A successful deployment of the virtual reality solution could see it used to design other HS2 stations, as well as buildings that have to manage large numbers of people efficiently
➨ Old Oak Common station in North London will serve both HS2 and the Elizabeth line, with a view to handling around 275,000 railway passengers per day
➨ HS2 Ltd is working with CCD Design & Ergonomics and WSP to develop what they are describing as a new solution to improve the experience of passengers
➨ The data collected by CCD will enable HS2 Ltd and station designers to assess and, if necessary, refine designs
Virtual reality is being deployed to develop efficient and stress-free ‘wayfinding’ at a new station under construction as part of the billion-pound High Speed Two (HS2) railway linking major English cities with London.
Old Oak Common station in North London will serve both HS2 and the Elizabeth line (Crossrail), with a view to handling around 275,000 railway passengers per day.
HS2 Ltd is working with design and technology business CCD Design & Ergonomics and engineering firm WSP, the station’s designer, to develop what they are describing as a new solution to improve the experience of passengers finding their way around a transport “super hub”.
Wearing HTC Vive Pro Eye virtual reality headsets fitted with eye tracking technology, three sample groups drawn from members of the public will enter a virtual version of the new station (VRWorldTech is waiting for confirmation on the headset being used).
These passengers will be asked to navigate their way around Old Oak Common to reach meeting points, platforms and to change between HS2 and Crossrail services using the signage included in the current design.
A further session will be dedicated to passengers whose mobility is impaired to explore what further assistance they might need to navigate the station.
The in-built eye tracking technology of Vive Pro Eye will monitor in detail how the eye is drawn around the station’s interior, and whether there are any distractions that might contradict or confuse, all of which could hamper easy and stress-free movement.
This will be paired with emotion sensing software that observes the user’s facial expressions and monitors heart rate changes caused by the visual stimulus of experiencing the station in virtual reality.
The data collected by CCD will enable HS2 Ltd and station designers to assess and, if necessary, refine designs to help Old Oak Common passengers move smoothly and efficiently around the 100,000 sqm rail interchange station.
A successful deployment of the virtual reality solution could see it used to design other HS2 stations, as well as buildings that have to manage large numbers of people efficiently, including sports venues and concert halls.
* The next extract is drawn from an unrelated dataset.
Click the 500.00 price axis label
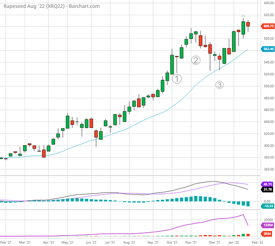275x246 pixels. (269, 86)
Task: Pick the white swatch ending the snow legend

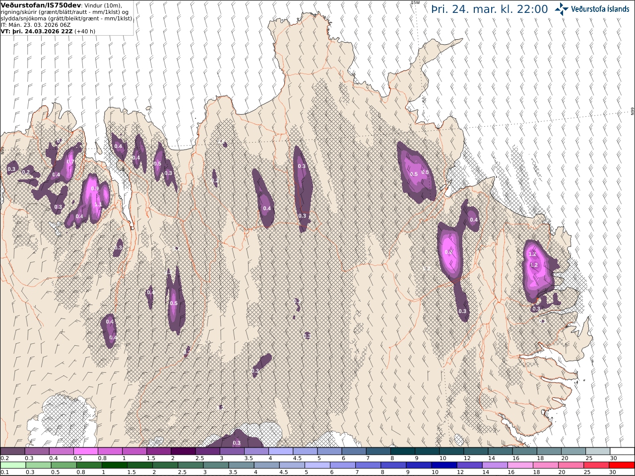Action: pos(622,451)
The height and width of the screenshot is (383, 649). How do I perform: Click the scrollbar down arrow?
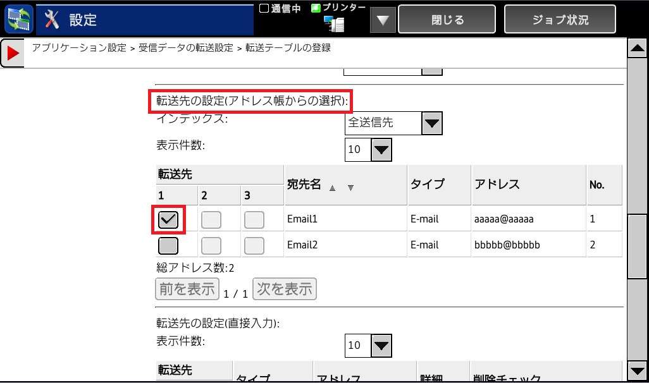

Getting the design right while it’s still on the drawing board
CCD managing director David Watts indicates that virtual reality combined with eye tracking technology and emotion sensing software are crucial to being able to test wayfinding so early on in the construction process.
He says: “Wayfinding is an immersive, multi-sensory task. Up until now we’ve not had the tools to fully test our designs with real people at the early stages of design. Developing this tool will give the project far greater scope to get the design right while it’s all still on the drawing board.”
He adds: “We are also able to explore other ways in which immersive tech can help design from improving accessibility, testing ideas for how digital technologies can assist the experience, assessing the right location for commercial units or advertising or helping staff simulate how they will operate the station.”
Kevin White, technical director for stations at WSP, adds: “With WSP being involved in Old Oak Common’s design for the past three years, we have been able to work with HS2 and CCD to visualise the station in a full virtual environment. The process has brought immediate benefits to the wayfinding that will be fed back into the design, and it has become apparent how this technology can help in many ways throughout the design, construction and operational stages of the station.”
HS2 Ltd innovation manager Heather Donald comments: “The HS2 super hub at Old Oak Common is the largest single-build station to be built in the UK. Up to quarter of a million passengers will use it to connect between HS2, Great Western and Elizabeth line trains each day, so it is vital that its design is fine-tuned to deliver a stress-free step change improvement in the passenger experience.”